La polizia dà scacco matto alla «regina» della droga

Gli agenti di polizia del Commissariato di Pré a Genova hanno scoperto e arrestato dopo una delicata indagine una donna tunisina di 35 anni che secondo l’accusa gestiva un grande giro di spaccio di droga nel centro storico. Secondo la polizia, la donna, L.C., era diventata una vera e propria «regina di cuori» del mercato degli stupefacenti. Dopo un lungo pedinamento, martedì la donna è stata fermata nella sua dimora, in un albergo del centro storico, dove è stata trovata in possesso di circa un etto di eroina e di 1000 euro in banconote da 50.

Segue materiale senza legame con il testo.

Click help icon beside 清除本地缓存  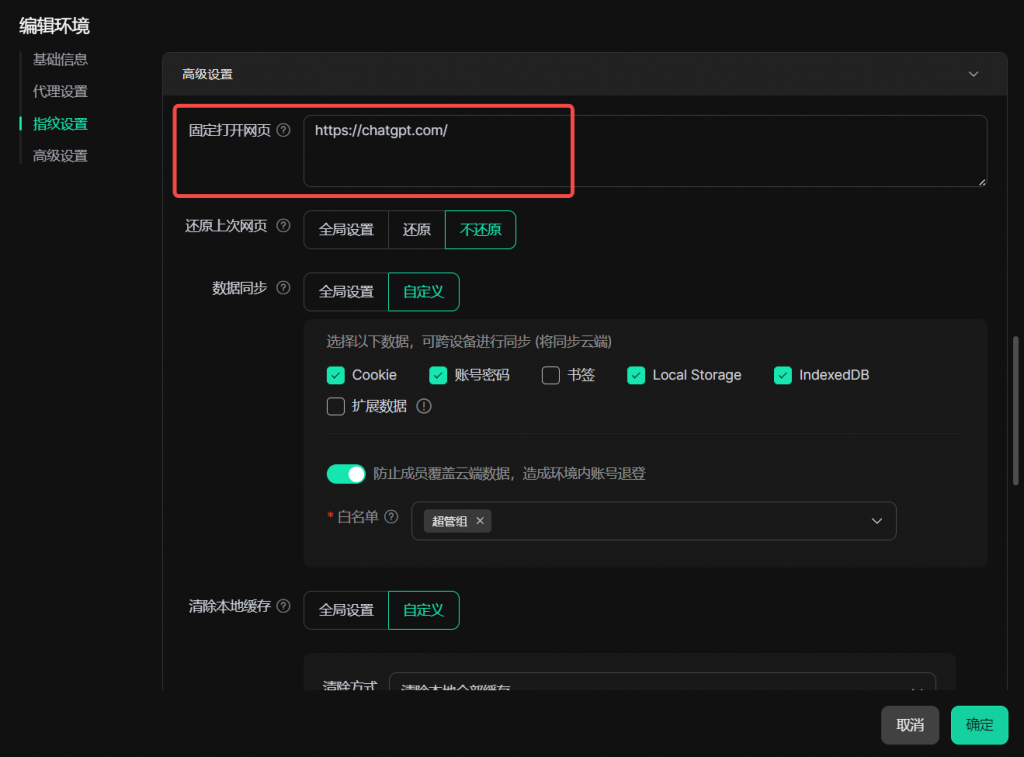click(x=283, y=606)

Lo spessore criminale di L.C. è evidenziato, spiega la polizia, dal fatto che a Verona è ricercata per un ordine di carcerazione per una condanna a 9 anni per reati di droga. Dopo una lunga latitanza in Francia, è rientrata in Italia con il falso nome di Karima e nel giro di qualche mese è riuscita a monopolizzare il piccolo spaccio di eroina rifornendo una schiera di piccoli spacciatori, in gran parte connazionali arrivati da Lampedusa durante l’ultimo esodo.
«Karima» si è inserita nel vuoto creato dalle recenti operazioni di Polizia contro lo spaccio di droga e in particolare di quella denominata «Svizzera Allegra». La donna riforniva i suoi «cavalli» con confezioni da 2,5 grammi dietro immediato pagamento di 50 euro e lasciando all’abilità dei giovani pusher il margine di guadagno. Si era guadagnata stima e rispetto e aveva mantenuto un basso profilo in grado di non renderla particolarmente visibile dicono gli investigatori.
Nonostante gli accorgimenti, la donna non è però sfuggita al personale del commissariato di Pré che dopo una serie di servizi l’ha individuata e ne ha studiato le mosse fino all’arresto.